IT HAS TAKEN 18 years, but the
Virginia Forensic Science Board
has managed to sort through 530,000 old cases from between 1973 and 1988 in which investigators collected biological evidence in anticipation of the development of DNA testing technology.
That the investigators saved that evidence was both fortuitous and prophetic. Last week, the Virginia State Crime Commission announced the names of 13 individuals who had been wrongly convicted and had served time (a total of about 150 years among them) for crimes they didn’t commit.
One of the men didn’t live to hear the news that he’d been cleared. His case had been dismissed on a technicality, but his family said he lived under a cloud of suspicion even though he was innocent.
Some of these names may look familiar as the DNA testing that took place over the years proved their innocence and their stories were reported in the news:
Marvin Lamont Anderson, Bennett Barbour, Victor Anthony Burnette, Calvin Cunningham, Willie Neville Davidson, Garry Diamond, Thomas Haynesworth, Curtis Jasper Moore (deceased), Julius Earl Ruffin, Winston Scott, Philip Leon Thurman, Roy Watford III and Arthur Lee Whitfield.
This saga gives credence to the adage that “the wheels of justice turn slowly,” but it also shows that they do turn and may eventually reach a just conclusion. It also demonstrates that perseverance pays off, particularly when the task at hand is incredibly daunting—and important.
One name that isn’t on the list is Earl Washington Jr., whose case established the importance of the backlog DNA testing and also spurred changes in Virginia law. Washington was convicted in 1984 of a 1982 rape and murder in Culpeper. Attention focused on the intellectually disabled Washington, whose condition caused him to tell authority figures, in this case the police, what they wanted to hear. What they heard was his coerced confession to the crime.
He tried to recant and pleaded not guilty, but was convicted and sentenced to death. Days before his scheduled execution in September 1985, Washington’s story was shared—by another death row inmate—with lawyers who won him a stay of execution.
Still in prison eight years later, DNA testing excluded Washington as a suspect, but the three-week deadline on introducing post-conviction evidence, imposed by Virginia’s infamous 21-day rule, had long passed. In 2001, after serving 16 years, Washington was pardoned by then-Gov. Jim Gilmore and finally released.
-=-=-=-=-
Your goal.
Carry on the piece about Virginia's DNA review of old criminal cases, starting right after its final sentence.
-=-=-=-=-
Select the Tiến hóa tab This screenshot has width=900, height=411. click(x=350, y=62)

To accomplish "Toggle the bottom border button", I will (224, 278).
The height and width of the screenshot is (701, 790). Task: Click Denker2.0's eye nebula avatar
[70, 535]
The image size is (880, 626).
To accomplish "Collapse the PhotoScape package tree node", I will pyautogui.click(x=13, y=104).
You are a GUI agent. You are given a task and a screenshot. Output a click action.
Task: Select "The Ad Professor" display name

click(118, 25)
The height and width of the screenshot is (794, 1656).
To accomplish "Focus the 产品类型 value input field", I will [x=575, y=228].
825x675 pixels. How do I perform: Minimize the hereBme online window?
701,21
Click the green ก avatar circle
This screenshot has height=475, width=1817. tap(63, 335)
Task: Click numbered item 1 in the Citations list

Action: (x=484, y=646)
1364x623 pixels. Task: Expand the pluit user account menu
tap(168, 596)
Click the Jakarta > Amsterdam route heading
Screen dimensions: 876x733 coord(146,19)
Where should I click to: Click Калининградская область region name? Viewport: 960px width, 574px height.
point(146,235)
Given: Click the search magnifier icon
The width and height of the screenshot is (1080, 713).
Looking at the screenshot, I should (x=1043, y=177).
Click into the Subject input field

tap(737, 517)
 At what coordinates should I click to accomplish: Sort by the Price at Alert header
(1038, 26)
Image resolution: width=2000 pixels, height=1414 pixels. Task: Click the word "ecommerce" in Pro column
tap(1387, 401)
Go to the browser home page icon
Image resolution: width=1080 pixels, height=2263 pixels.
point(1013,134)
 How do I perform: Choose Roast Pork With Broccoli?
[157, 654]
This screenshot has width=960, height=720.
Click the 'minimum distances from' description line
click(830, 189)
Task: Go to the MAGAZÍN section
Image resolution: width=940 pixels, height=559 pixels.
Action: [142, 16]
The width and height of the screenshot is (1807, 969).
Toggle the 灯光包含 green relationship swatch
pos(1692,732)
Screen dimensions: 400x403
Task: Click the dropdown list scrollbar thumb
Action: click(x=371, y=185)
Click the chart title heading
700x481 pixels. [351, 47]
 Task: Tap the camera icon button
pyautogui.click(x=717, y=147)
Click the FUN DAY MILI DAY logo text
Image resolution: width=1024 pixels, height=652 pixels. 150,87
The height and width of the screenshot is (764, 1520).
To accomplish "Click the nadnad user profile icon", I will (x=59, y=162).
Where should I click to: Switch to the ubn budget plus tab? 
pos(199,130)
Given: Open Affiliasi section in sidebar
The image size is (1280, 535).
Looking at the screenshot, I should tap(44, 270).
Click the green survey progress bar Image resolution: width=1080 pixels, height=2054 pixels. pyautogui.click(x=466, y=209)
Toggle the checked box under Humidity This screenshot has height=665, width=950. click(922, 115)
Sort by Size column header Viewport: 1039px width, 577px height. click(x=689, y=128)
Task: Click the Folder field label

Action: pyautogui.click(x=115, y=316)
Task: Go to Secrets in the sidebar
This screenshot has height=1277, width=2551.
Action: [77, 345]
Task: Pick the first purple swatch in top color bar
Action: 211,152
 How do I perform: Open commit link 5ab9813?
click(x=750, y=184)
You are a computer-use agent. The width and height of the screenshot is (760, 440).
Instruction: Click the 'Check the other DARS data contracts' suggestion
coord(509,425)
-=-=-=-=-
Result below.
It was also in 2001 that the old 530,000 evidence-preserved cases were discovered, and samples tested by 2004 would eventually lead to the exoneration of six of the men named above, according to the Crime Commission report. Meanwhile, as a direct result of the Earl Washington case, the General Assembly revised the 21-day rule to allow the introduction of biological evidence.
Justice done late is better than justice done never. But nothing brings back the decades lost to unjust incarceration, not even large monetary awards. Washington received at least $1 million and reportedly as much as $2 million from the Commonwealth of Virginia for his wrongful conviction.
In a situation that rings similar to thousands of backlogged rape kits that the state has spent years testing and cataloging, notifying individuals whose case files included the old DNA samples and whose convictions were deemed worthy of review proved extraordinarily difficult and time-consuming. Some of those cases were 45 years old.
As the process wound down, those who remained incarcerated in Virginia were relatively easy to find. But over the years, others who completed their sentences may have moved out of state, left the country, changed their names, or died. Date-of-birth or Social Security information proved difficult or impossible to find. And how do you begin to locate that particular John Smith?
As crime commission staff member Christina Barnes Arrington said, this project has changed the lives of the 12 living former convicts and the 13 families involved. All were convicted of sex offenses and all but two were convicted based on mistaken witness identification. Until they were cleared, all were subject to inclusion on the state’s sexual offender registry.
In some cases, the actual perpetrator of the crime was identified thanks to these DNA database additions, and new leads in cold cases were generated.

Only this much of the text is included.